COURTESY OF SFFS

All the rage: With Proving Ground, Travis Wilkerson and two members of death-folk outfit Los Duggans, brought the ghost of KinoTek back to the fest.

SFIFF52 Blogs: Wilkerson's Proving Strong

David Winks Gray May 2, 2009

On May Day Eve, Travis Wilkerson and two members of death-folk outfit Los Duggans, Dylan Wilkerson and Miguel Hernandez, performed Proving Ground, probably the first multimedia Leninist rant to have ever graced the Sundance Kabuki, as part of the San Francisco International Film Festival. Travis Wilkerson did the ranting and controlled the Kaptivator, a device intended for VJs that allows video clips to be sampled, looped and superimposed. Los Duggans provided musical backing on two guitars and the occasional banjo, with rolling folk melodies that seemed to propel Wilkerson’s exhortations forward. The piece had four distinct movements, opening and closing with Lenin’s theory, specifically his book Imperialism, the Highest Stage of Capitalism, and moving, just as Lenin would, from theory to practice in the middle two movements. In these movements, the dramatic center of the work, Wilkerson raged against the US bombing of Laos, Cambodia and Vietnam, and compared the recent massacre of Palestinians in Gaza by the Israeli Army to the Sand Creek Massacre of the 19th century, when a group of Colorado Territory militias lead by Colonel Chivington slaughtered a village of Cheyenne and Arapaho.

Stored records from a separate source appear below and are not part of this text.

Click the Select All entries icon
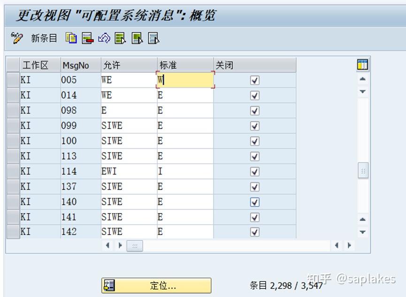 (120, 38)
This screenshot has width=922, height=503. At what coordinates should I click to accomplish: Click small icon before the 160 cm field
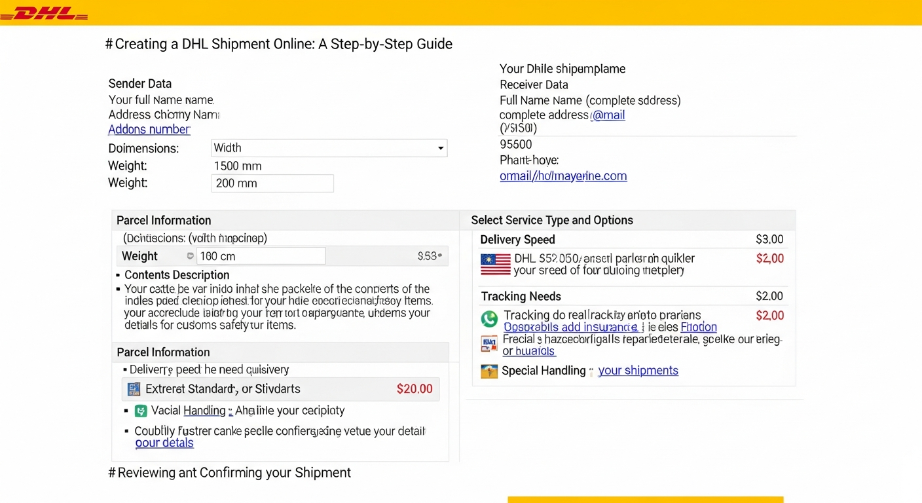pyautogui.click(x=190, y=256)
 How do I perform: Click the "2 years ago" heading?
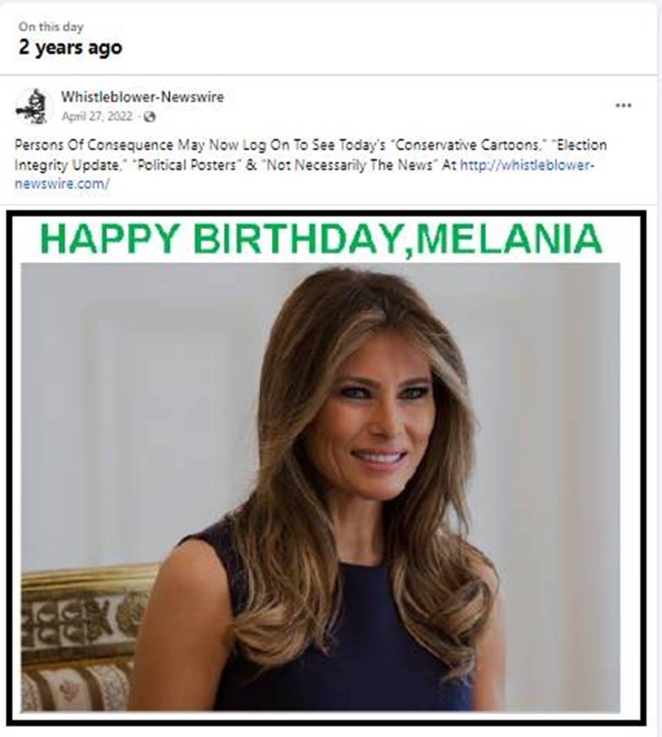point(70,47)
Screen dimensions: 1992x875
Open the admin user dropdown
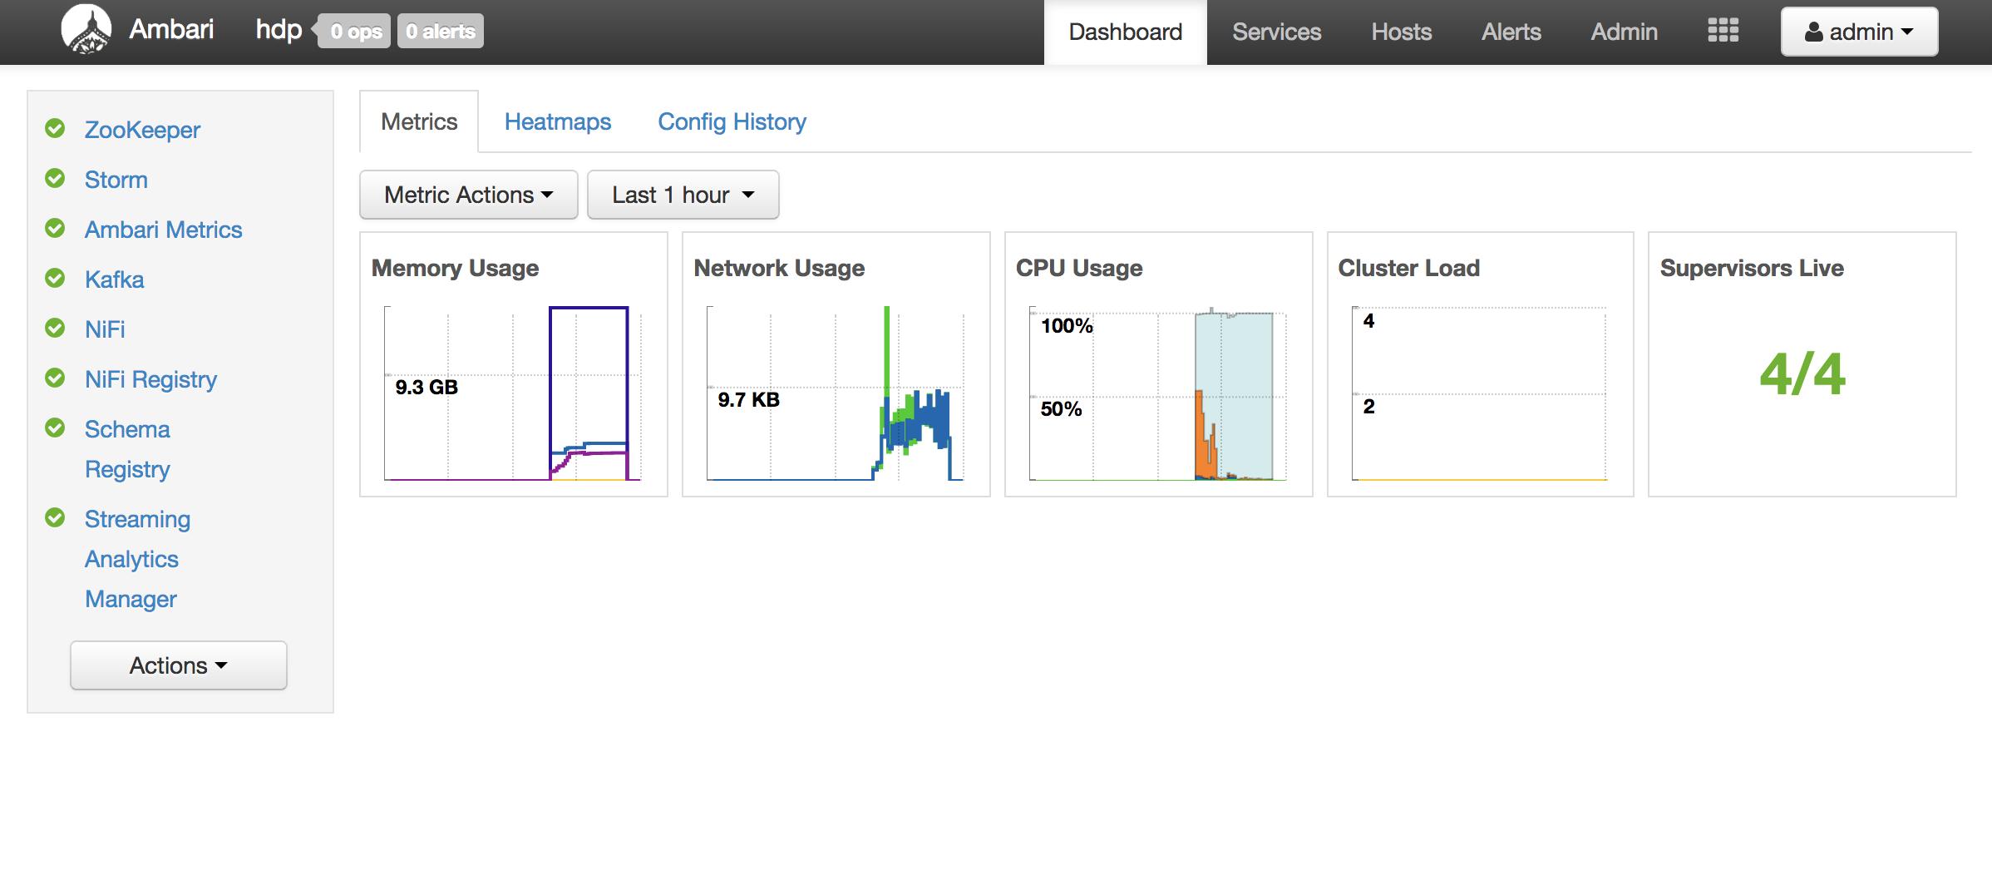tap(1859, 32)
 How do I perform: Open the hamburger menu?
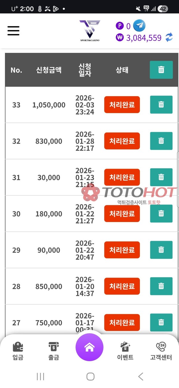[13, 30]
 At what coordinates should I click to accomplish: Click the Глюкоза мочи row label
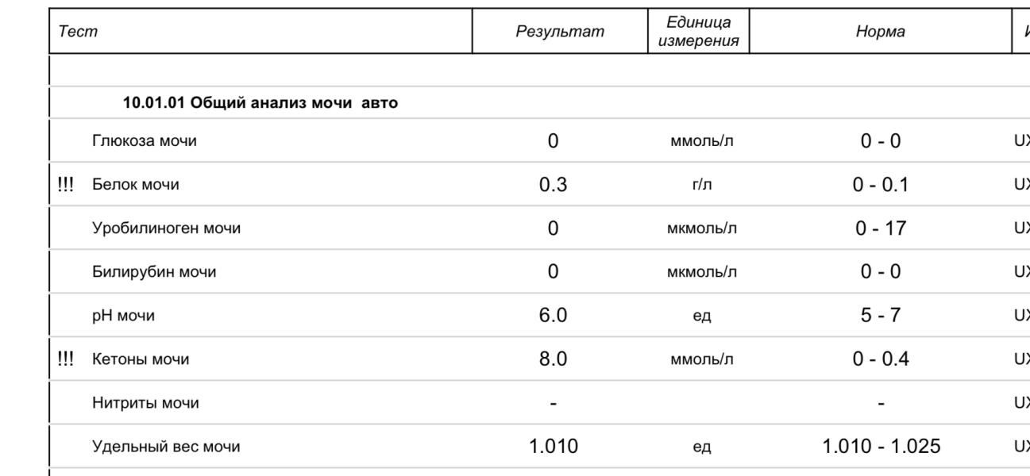pyautogui.click(x=145, y=141)
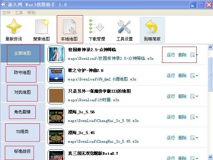
Task: Select the TD塔类 category
Action: coord(22,132)
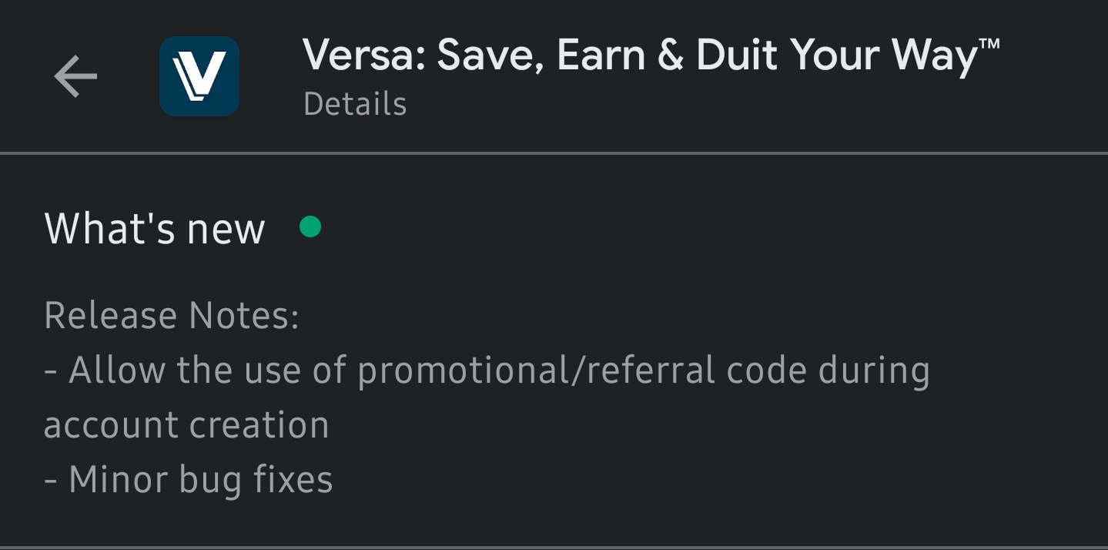This screenshot has width=1108, height=550.
Task: Tap the trademark symbol after Way
Action: coord(989,44)
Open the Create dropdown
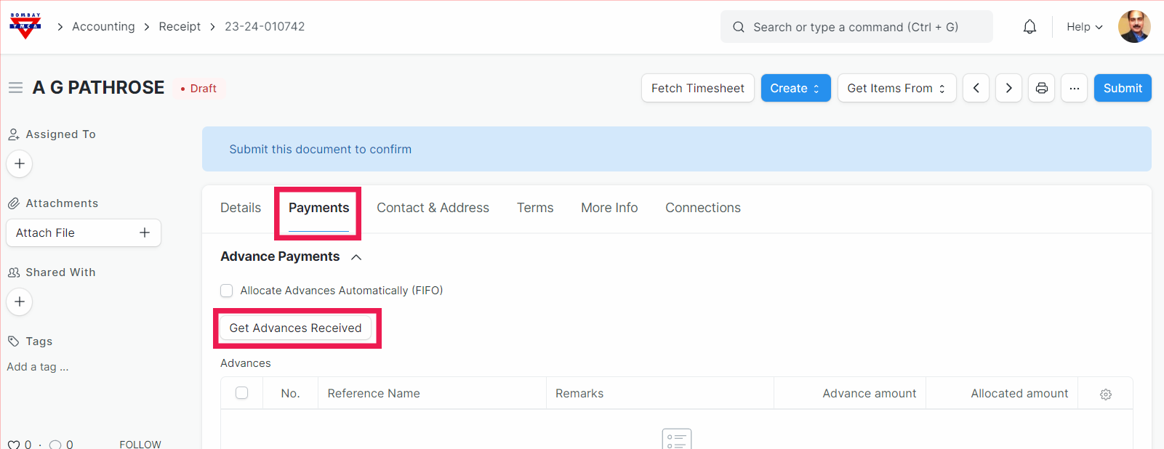Viewport: 1164px width, 449px height. [x=795, y=88]
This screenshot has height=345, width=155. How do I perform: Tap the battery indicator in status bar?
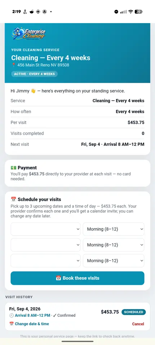coord(138,12)
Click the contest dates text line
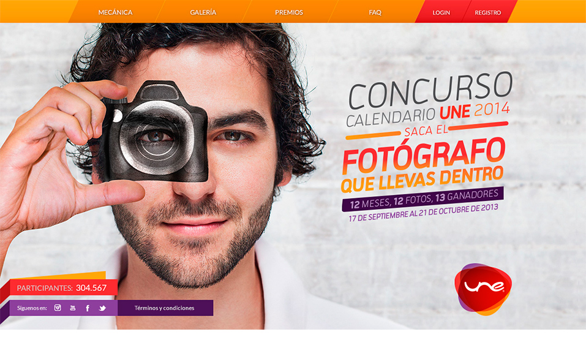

Wilkerson is best known for his 2002 film An Injury to One, which drew connections between the murder of Wobbly organizer Frank Little in Butte, Montana, novelist Dashiell Hammett’s involvement with the Pinkertons, and the environmental devastation wreaked by the Anaconda Mining Company in Butte. In Proving Ground, he trades the measured essayistic tone of the earlier film for polemic agitation, aimed at provoking action rather than contemplation. Wilkerson repeatedly whipped himself into a controlled frenzy during the short performance, his voice occasionally slipping from stern provocation into screamed outrage. The images projected onto the screen behind Wilkerson’s soapbox were nearly always looped and superimposed, using repetition and the associations generated by layered images to hammer his points home with nightmare loops of suffering. At one point, the bombs falling from an American plane appeared on screen as if tears falling from the face of a screaming woman.

SFFS programmer Sean Uyehara, in his introduction to the piece, contrasted Proving Ground to previous festival entries in the KinoTek track, which began in 2006 and focuses on works that utilize technology in innovative ways. Wilkerson’s work, Uyehara argued, does not fetishize technology, but employs it only as a means to an end. "The technology takes you somewhere else," he said, "and hopefully it makes you a different person than you were before you entered." The technology of the Kaptivator also contrasts starkly with the technologies of warfare on display throughout the performance. The images of bombs, tanks and military surveillance and targeting that recur throughout the performance all figure warfare as a science of suffering, against which Wilkerson’s Kaptivator has the appearance of nothing so much as a rock in a sling.

Where was Lenin’s place in all this? The images of Lenin in the first and final movements of the piece show him moving in jerky gestures toward and away from the camera as the film plays forward, backward and then loops. His image is superimposed alternately over black-and-white shots taken from a car’s windshield at night, the headlights of other cars appearing as sparkling points of light, or shots looking up at large glass and steel buildings in an urban space. Wilkerson places Lenin as the prognosticator of all the warfare that follows, having seen it coming in his 1917 pamphlet, written during and in reaction to World War One, that sees Imperialism as an accelerating, self-perpetuating force, feeding off the wars and destruction it causes.

Political theater at its most galvanizing, Wilkerson’s short performance ended 45 minutes after it began, but gave the audience plenty to think about on their way home from the theater. After Wilkerson spoke his last line, flinging a page of his script off the podium with fervor and walking behind the stage curtain, Los Duggans stayed onstage to perform two songs, including a rousing rendition of the fitting "Which Side Are You On?"